Begin
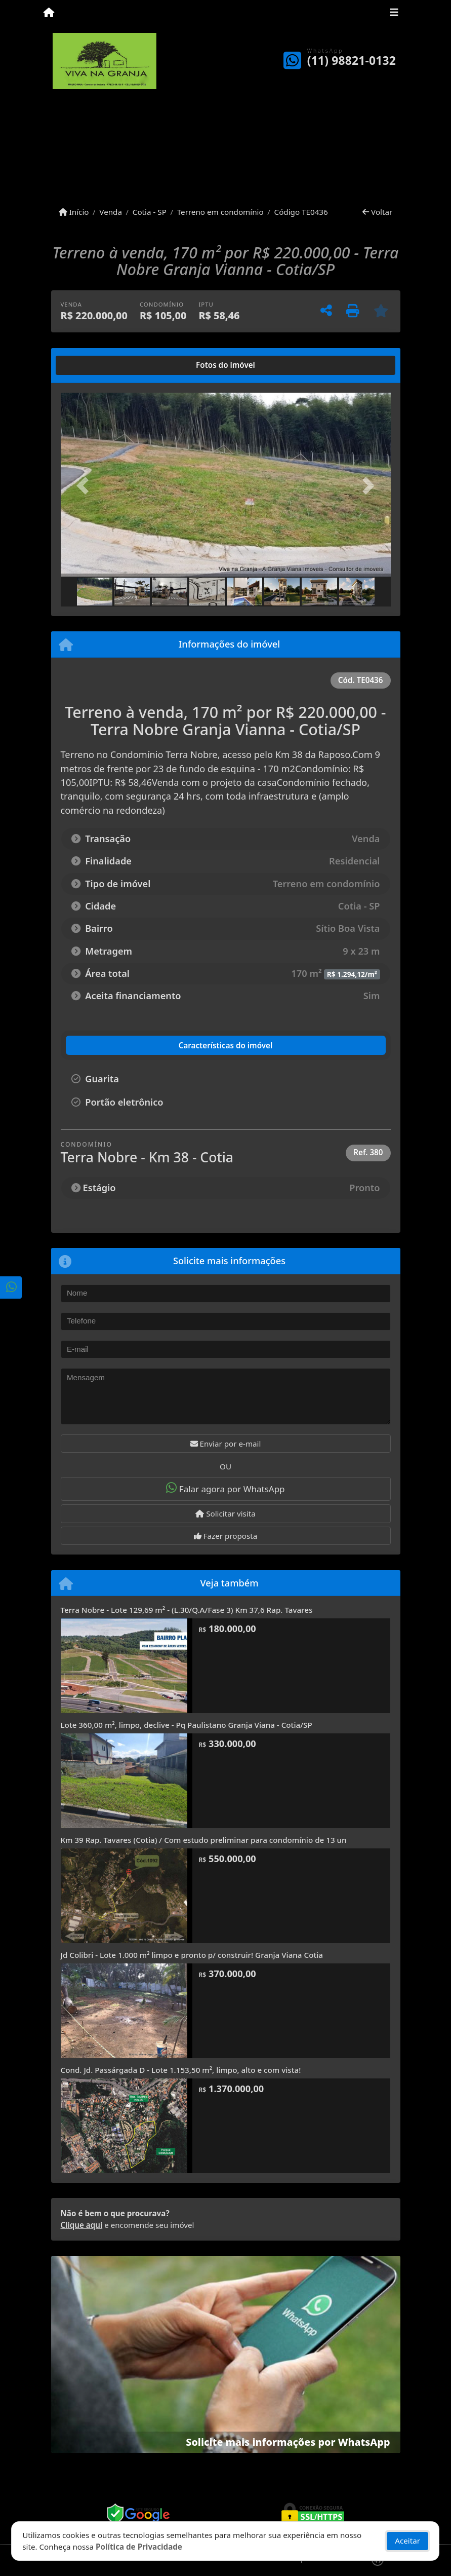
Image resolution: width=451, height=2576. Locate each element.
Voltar (377, 212)
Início (74, 212)
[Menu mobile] (49, 13)
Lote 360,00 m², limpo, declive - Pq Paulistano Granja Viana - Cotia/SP (186, 1725)
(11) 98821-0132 (351, 60)
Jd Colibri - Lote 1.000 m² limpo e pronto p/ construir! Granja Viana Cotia (192, 1955)
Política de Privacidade (139, 2547)
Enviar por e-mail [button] (225, 1443)
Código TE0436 (301, 212)
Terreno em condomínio (220, 212)
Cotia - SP (150, 212)
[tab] (93, 365)
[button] (85, 485)
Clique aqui (82, 2225)
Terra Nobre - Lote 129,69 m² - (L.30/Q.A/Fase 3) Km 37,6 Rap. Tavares (187, 1610)
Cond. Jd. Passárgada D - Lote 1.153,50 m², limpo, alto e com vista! (181, 2070)
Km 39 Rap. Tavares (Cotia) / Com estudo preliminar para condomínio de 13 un (204, 1840)
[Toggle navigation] (394, 13)
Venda (110, 212)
End
*EXERCISE REQUIREMENTS*
Reproduce the lines starting at the one containing "(11) 98821-0132 (351, 60)" and ending at the last of the items, replacing "Rap. Tavares" with "Raposo Tavares" and leaving everything else unchanged.

*SOLUTION*
(11) 98821-0132 (351, 60)
Jd Colibri - Lote 1.000 m² limpo e pronto p/ construir! Granja Viana Cotia (192, 1955)
Política de Privacidade (139, 2547)
Enviar por e-mail [button] (225, 1443)
Código TE0436 (301, 212)
Terreno em condomínio (220, 212)
Cotia - SP (150, 212)
[tab] (93, 365)
[button] (85, 485)
Clique aqui (82, 2225)
Terra Nobre - Lote 129,69 m² - (L.30/Q.A/Fase 3) Km 37,6 Raposo Tavares (187, 1610)
Cond. Jd. Passárgada D - Lote 1.153,50 m², limpo, alto e com vista! (181, 2070)
Km 39 Raposo Tavares (Cotia) / Com estudo preliminar para condomínio de 13 un (204, 1840)
[Toggle navigation] (394, 13)
Venda (110, 212)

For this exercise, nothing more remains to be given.